**DOCUMENT PASSAGE**:

We compare our analytical results for the three models described above against Gillespie simulations(61). This allows us to numerically generate multiple time-traces of initiation events. From these different time traces, we obtain the distribution of initiation times as well as the corresponding values of the mean and variance. The histograms for the times between initiation events for all the three models are shown in Fig. 2A-C. We also show the coefficient of variation as a function of the mean for these models, as we tune the relevant rates in Fig. 2A-C. These results imply that we can discern these three different models of initiation based on the predictions they make for the waiting time distribution of consecutive initiation events as a function of the different experimentally tunable parameters.

**SUPPLIED INFORMATION**:
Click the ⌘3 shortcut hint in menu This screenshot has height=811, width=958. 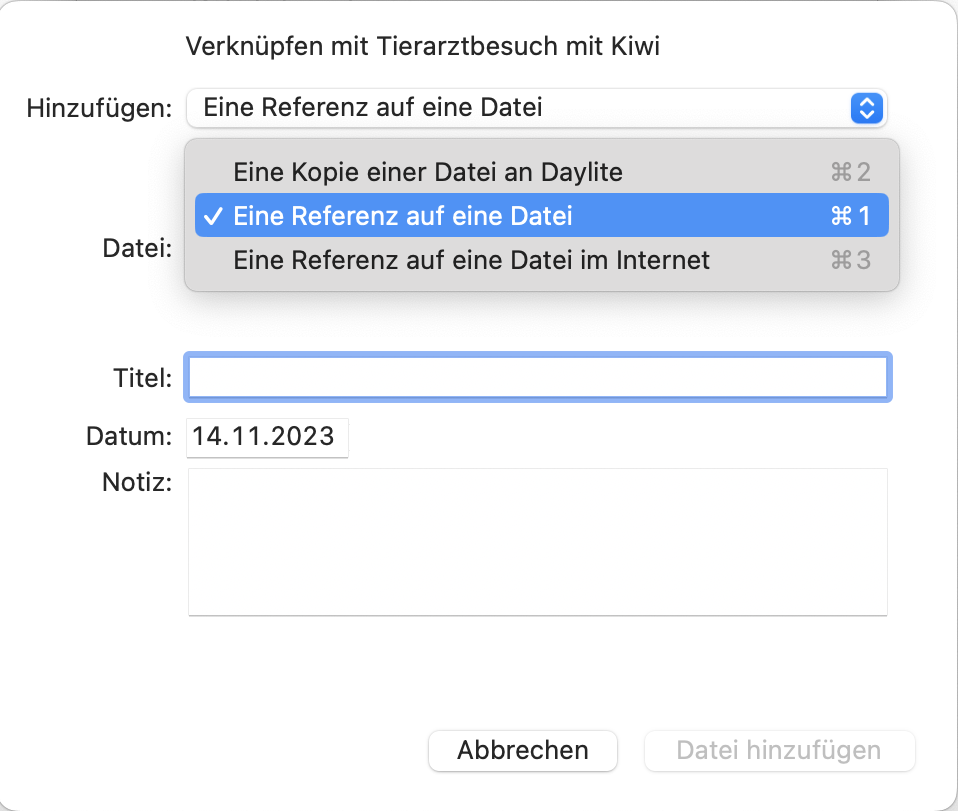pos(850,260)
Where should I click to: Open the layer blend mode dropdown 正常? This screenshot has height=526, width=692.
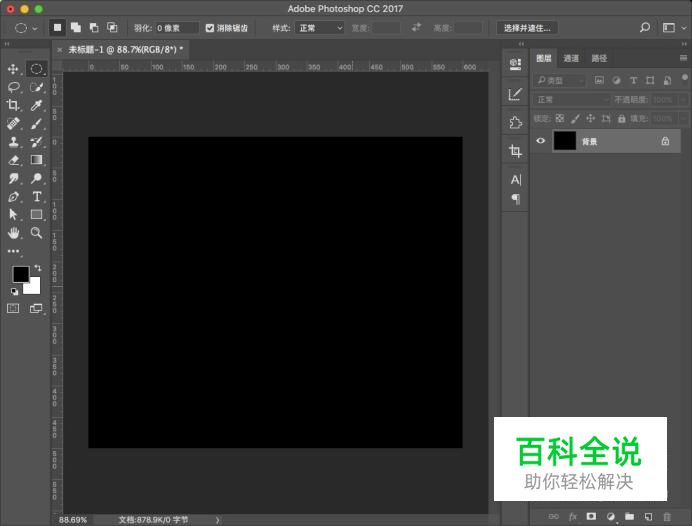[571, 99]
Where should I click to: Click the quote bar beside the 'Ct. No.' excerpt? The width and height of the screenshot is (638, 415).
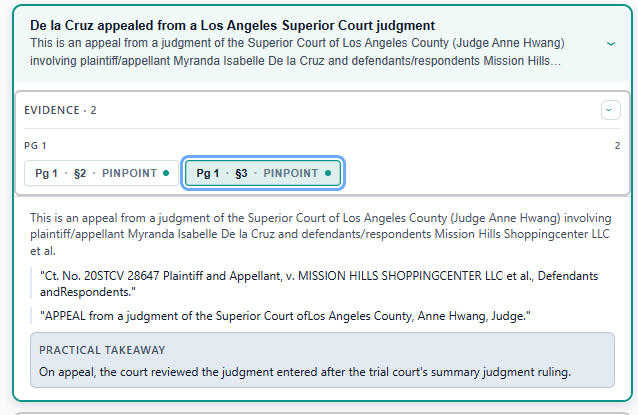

**STUDY QUESTIONS**:
(a) Answer these questions from the passage on initiation times:
(i) What are the analytical results for the three models compared against?
(ii) Where are the histograms of times between initiation events shown?
(iii) What quantity is plotted as a function of the mean?
(b) Summarize the passage on initiation times in two sentences.
Rely only on the passage on initiation times.

**ANSWERS TO THE PROBLEMS**:
(a)
(i) Gillespie simulations.
(ii) Fig. 2A-C.
(iii) The coefficient of variation.

(b) The analytical results for three models of initiation are compared against Gillespie simulations, which generate multiple time-traces of initiation events and yield the distribution, mean, and variance of initiation times. The results imply that the three models can be told apart by their predictions for the waiting time distribution of consecutive initiation events as a function of experimentally tunable parameters.